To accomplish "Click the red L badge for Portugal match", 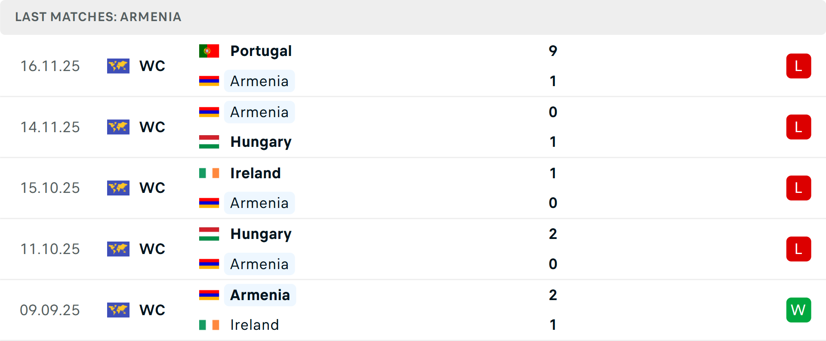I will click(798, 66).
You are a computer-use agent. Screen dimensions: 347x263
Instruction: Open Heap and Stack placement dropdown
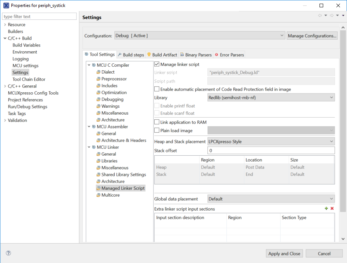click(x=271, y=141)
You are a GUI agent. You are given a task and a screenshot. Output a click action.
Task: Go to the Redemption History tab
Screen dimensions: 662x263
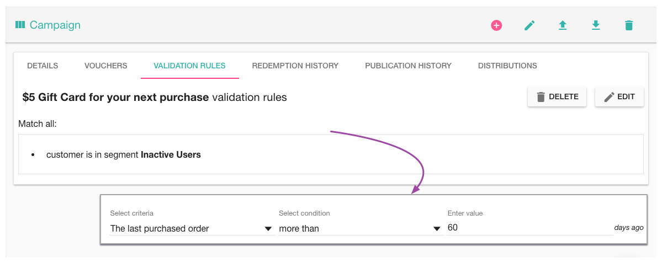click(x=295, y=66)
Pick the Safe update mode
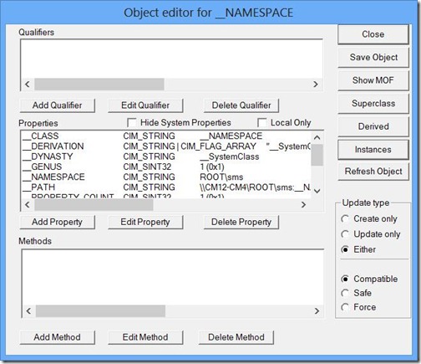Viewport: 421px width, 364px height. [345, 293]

---

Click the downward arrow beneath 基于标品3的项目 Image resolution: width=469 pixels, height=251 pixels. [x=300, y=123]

◆ Task brief: Throughout the records above, find the lines in which the word "agent" appears and return them.

◆ Finished exercise:
You are a computer-use agent. Screen dimensions: 347x263
You are a GUI agent. You are given a task and a screenshot. Output a click action.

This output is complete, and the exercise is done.